3. Finally, send search queries that trigger semantic searches across all indexed content.

## Frequently Asked Questions

**How do I get my documents into GroundX using ingest_documents?**
You provide the tool with the URLs or local file paths. The MCP handles the actual loading and indexing process for you, so you don't have to write any upload scripts.

**What is the difference between search_content and search_documents?**
Search content performs a conceptual search across everything indexed. Search documents lets you narrow down your query by looking at metadata or searching for a specific file container.

**Can I crawl an entire website using ingest_website?**
Yes, `ingest_website` crawls the specified URL and pulls all textual content it finds. This is much faster than manual copy-pasting or uploading dozens of individual pages.
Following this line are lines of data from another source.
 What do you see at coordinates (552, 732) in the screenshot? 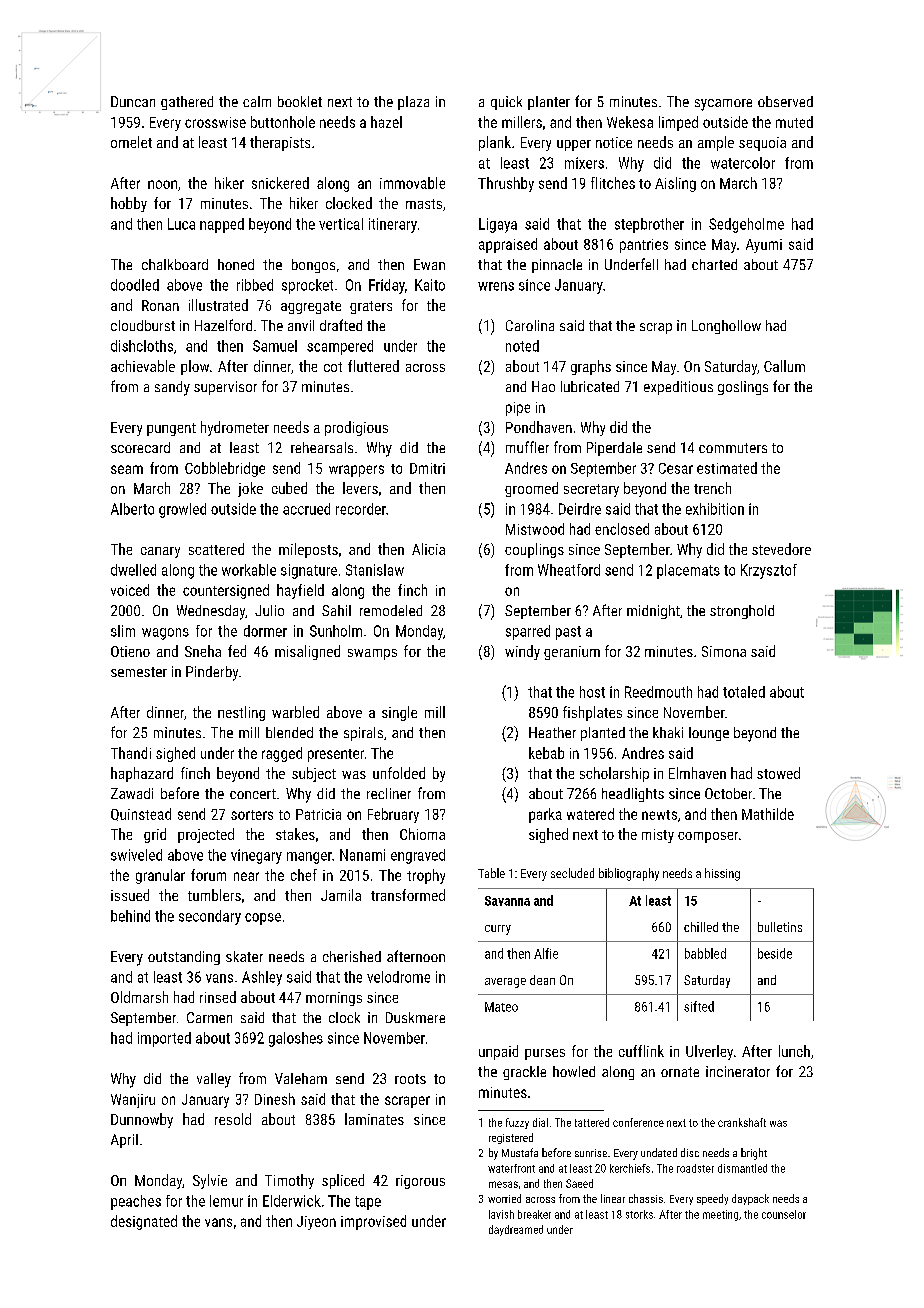
I see `Heather` at bounding box center [552, 732].
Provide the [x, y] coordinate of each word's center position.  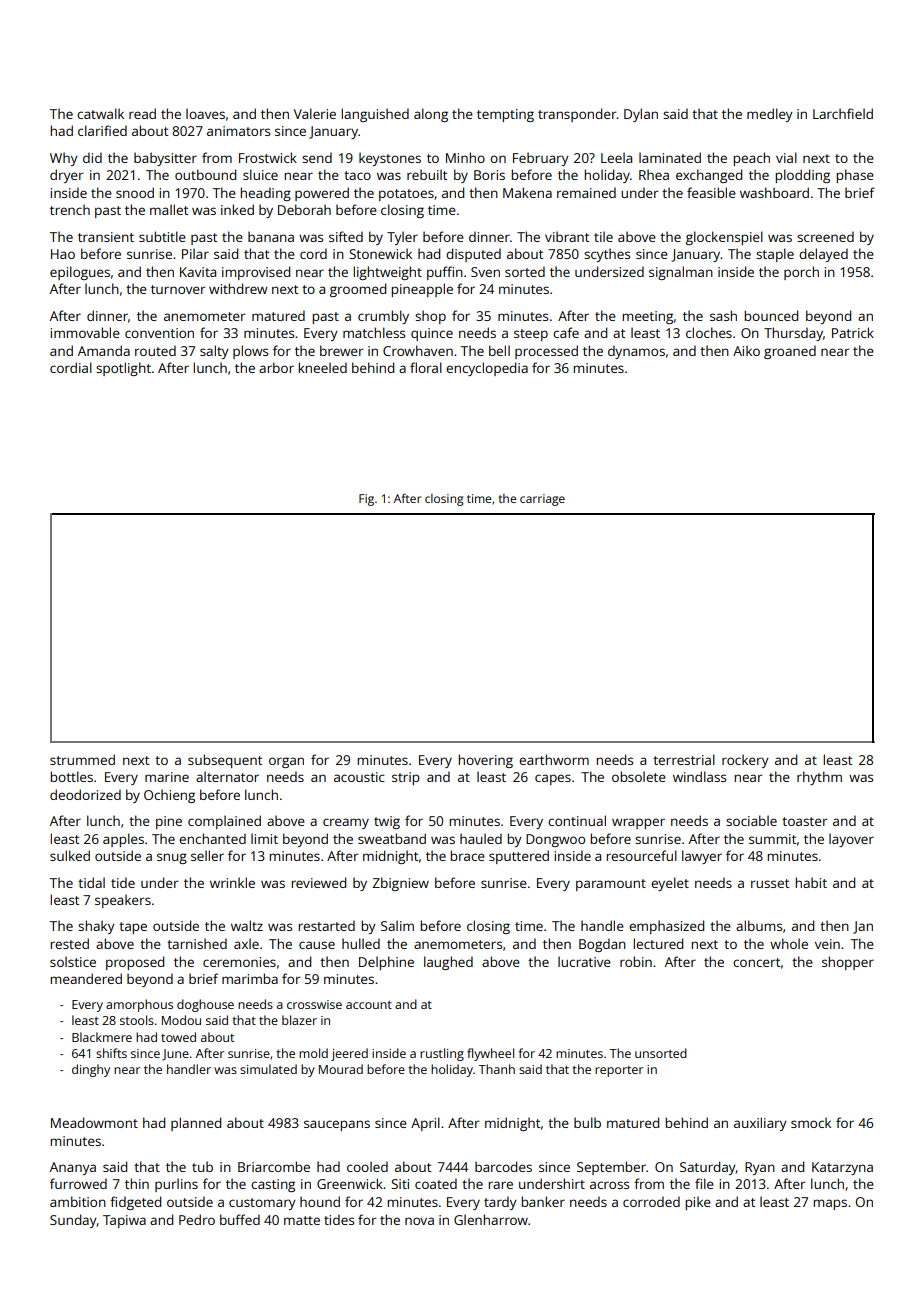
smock [811, 1122]
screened [825, 236]
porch [801, 273]
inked [237, 209]
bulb [587, 1122]
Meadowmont [94, 1122]
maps [830, 1204]
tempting [505, 115]
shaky [96, 927]
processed [546, 352]
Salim [397, 925]
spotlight [123, 369]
**How do I ensure my data is ready before searching?**
You must check the processing status using `get_ingest_status`. The MCP won't search until that tool confirms all ingestion tasks are complete.

**What is the best way to organize my data sources using `create_bucket` and `list_buckets`?**
You first call `list_buckets` to see all existing containers. Then, use `create_bucket` to isolate new document sets by topic or department. This keeps your knowledge base structured and easy for the agent to target.

**Where can I check the status or name of my automated data pipelines with `list_workflows`?**
`list_workflows` shows all defined RAG pipelines within GroundX. This lets you verify that your complex document processing chains are active and properly configured before attempting a search.

**How can I monitor a large data upload job and confirm it finished processing with `get_ingest_status`?**
Use `get_ingest_status` to poll the ingestion job's status. It provides a definitive confirmation of whether your document task succeeded, failed, or is still running in the background.

**After running an ingest job, what does `list_content` show me about my documents?**
It shows a full manifest of every indexed document. This list provides critical details like timestamps and source file names, confirming exactly what data is available for your agent to search.

**How do I query my indexed documents?**
Simply ask the AI agent to search for a specific term or concept, and it will query the GroundX API to retrieve the most relevant textual chunks.

**Can I manage data buckets from the agent?**
Yes, you can list your active buckets, check their document count, and verify index status.

**Does it support adding new files to a bucket?**
Currently, the integration focuses on querying the optimized indexes. File ingestion should be managed through the GroundX dashboard or a separate pipeline.